How much does the 2026 ABPN Vascular Neurology exam cost?
The 2026 exam fee is approximately $2,200. Cancellation and refund policies follow the ABPN schedule with decreasing refunds as the exam date approaches. Retakes within the eligibility window require full re-registration and fee payment. Enrollment in the ABPN Continuing Certification program includes annual activities and associated fees.

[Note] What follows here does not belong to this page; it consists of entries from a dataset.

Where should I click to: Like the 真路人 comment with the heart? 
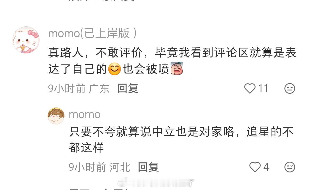click(250, 88)
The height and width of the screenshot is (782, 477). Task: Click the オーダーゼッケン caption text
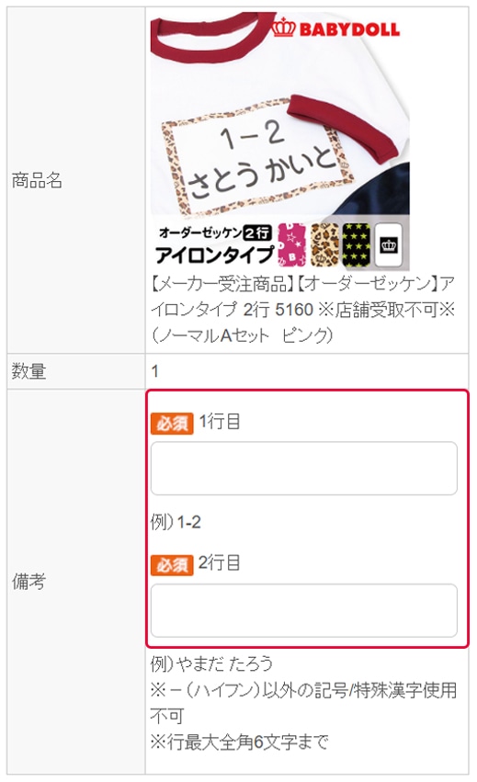(200, 232)
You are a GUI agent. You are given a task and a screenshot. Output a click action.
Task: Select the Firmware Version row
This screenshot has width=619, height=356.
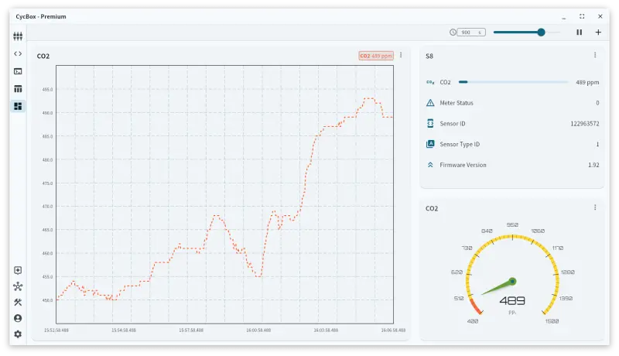coord(511,165)
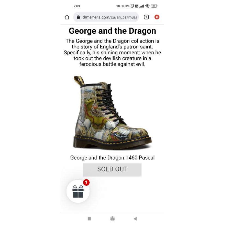Tap the collection description paragraph

pos(112,53)
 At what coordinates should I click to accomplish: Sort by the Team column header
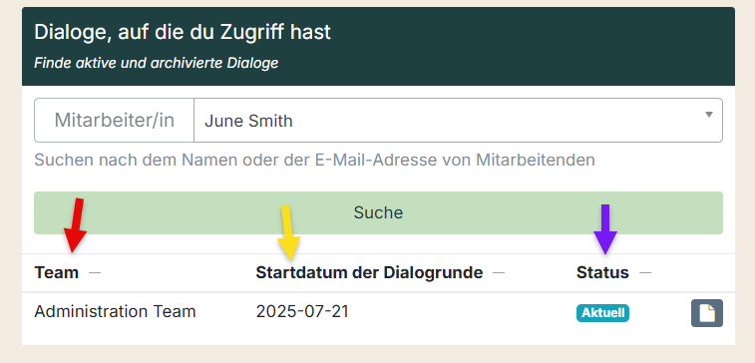click(x=56, y=273)
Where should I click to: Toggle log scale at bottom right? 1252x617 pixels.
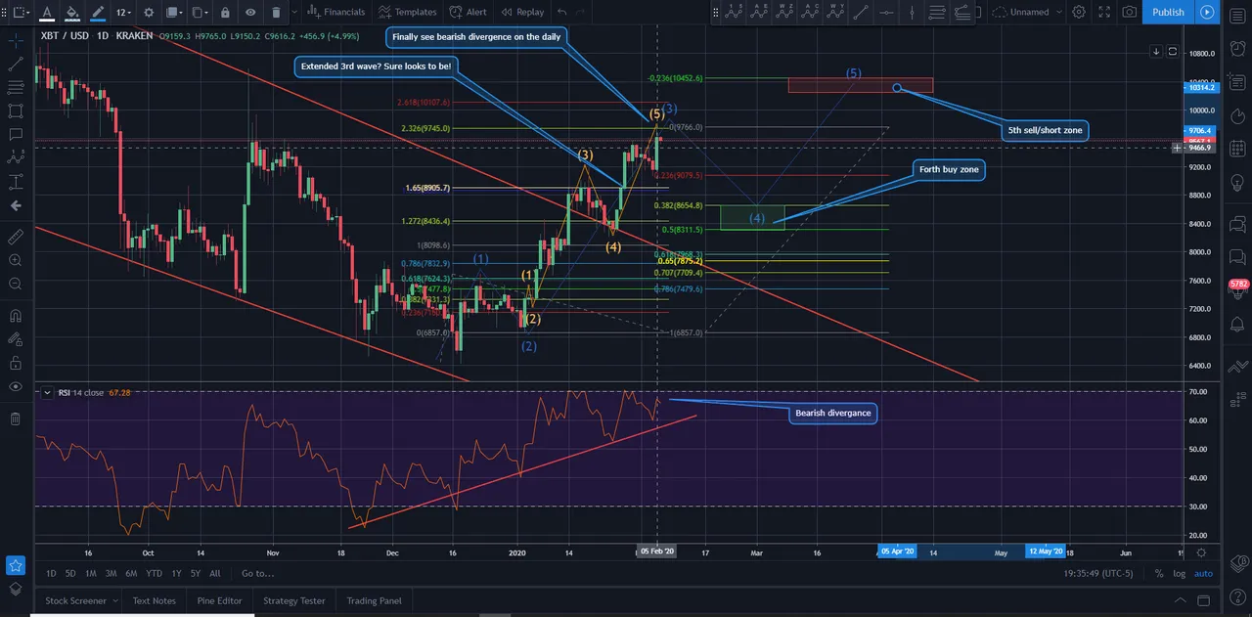[x=1179, y=574]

What are the highest-yield topics?
Highest-yield topics include: IV alteplase eligibility (0-4.5 h, 0.9 mg/kg, exclusions including BP >185/110, INR >1.7, platelets <100K) and tenecteplase 0.25 mg/kg; endovascular thrombectomy for LVO using DAWN (6-24 h clinical-core mismatch) and DEFUSE-3 (6-16 h perfusion mismatch) with extension to larger cores via SELECT2/RESCUE-Japan LIMIT/ANGEL-ASPECT; basilar occlusion (ATTENTION, BAOCHE); INTERACT-2 BP target <140 in ICH; anticoagulant reversal (PCC for warfarin, idarucizumab for dabigatran, andexanet alfa for Xa inhibitors); SAH management with nimodipine 60 mg q4h × 21 days; CHANCE/POINT/THALES short-term DAPT; NASCET for symptomatic carotid; SAMMPRIS (medical > stent for intracranial); PFO closure trials (RESPECT, CLOSE, REDUCE, DEFENSE-PFO); and CADASIL/MELAS/Fabry/moyamoya/sickle cell young stroke etiologies.
How should I study for the Vascular Neurology boards?

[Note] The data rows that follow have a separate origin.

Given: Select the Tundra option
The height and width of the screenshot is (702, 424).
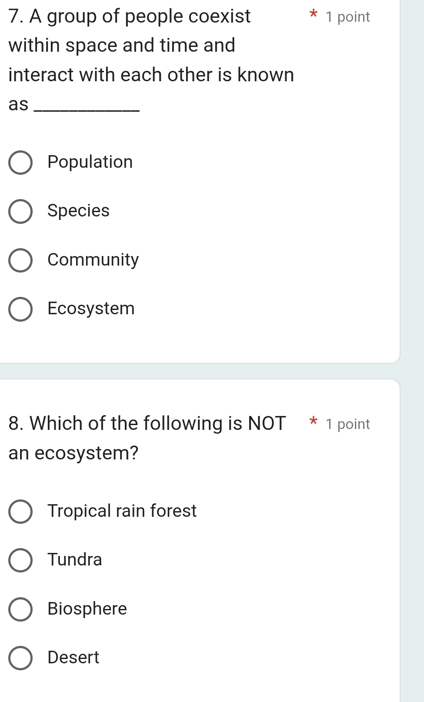Looking at the screenshot, I should (20, 561).
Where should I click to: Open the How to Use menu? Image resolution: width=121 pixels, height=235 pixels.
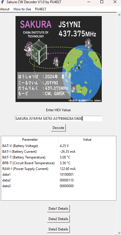pyautogui.click(x=22, y=9)
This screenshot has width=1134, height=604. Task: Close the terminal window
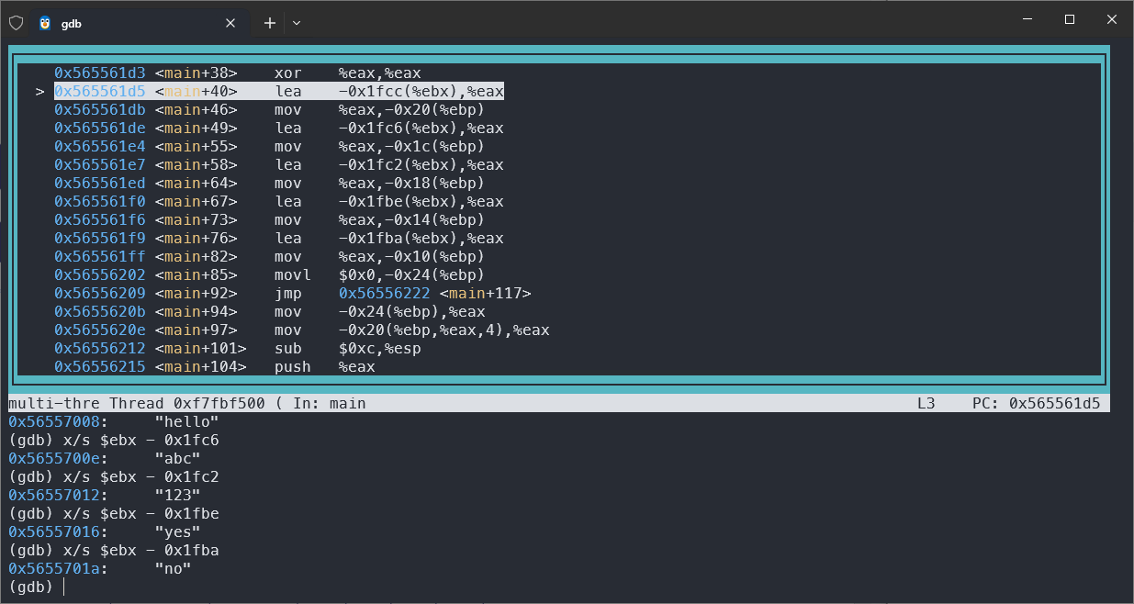tap(1112, 20)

Plan 200-400 hours over 6-12 months during and after fellowship. Core resources include Caplan's Stroke: A Clinical Approach, Stroke: Pathophysiology, Diagnosis, and Management (Grotta/Albers), Continuum Lifelong Learning in Neurology — Cerebrovascular Disease issues, the AHA/ASA 2019 acute ischemic stroke guideline and 2022 guideline for spontaneous ICH and aneurysmal SAH, and the ABPN Vascular Neurology Core Curriculum. Drill high-volume MCQs with timed sets, master trial acronyms (DAWN, DEFUSE-3, SELECT2, ATTENTION, BAOCHE, CHANCE, POINT, THALES, NASCET, SAMMPRIS, RESPECT, INTERACT-2), and complete 2-3 full-length timed mock exams.

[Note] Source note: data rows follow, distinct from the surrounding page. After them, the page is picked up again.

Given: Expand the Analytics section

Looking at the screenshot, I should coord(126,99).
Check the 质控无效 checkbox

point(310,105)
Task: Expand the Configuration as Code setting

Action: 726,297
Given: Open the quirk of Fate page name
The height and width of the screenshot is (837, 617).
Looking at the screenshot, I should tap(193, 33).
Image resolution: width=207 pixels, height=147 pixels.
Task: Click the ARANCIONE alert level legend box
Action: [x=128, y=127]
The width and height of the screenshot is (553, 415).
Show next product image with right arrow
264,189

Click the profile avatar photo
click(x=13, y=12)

When is the 2026 exam administered?
ABPN subspecialty exams are typically offered annually. Applications open months before the exam with a submission deadline prior to the testing window, after which candidates schedule specific Pearson VUE appointments. Exact 2026 dates should be confirmed on the ABPN Vascular Neurology page.
How is the exam scored?
ABPN uses a criterion-referenced scaled scoring system with a passing standard set by subject-matter experts. A candidate's pass/fail result depends on performance relative to the fixed cut-score rather than on other test-takers. Score reports include subdomain performance to guide future learning. Results are typically released several weeks after the testing window closes.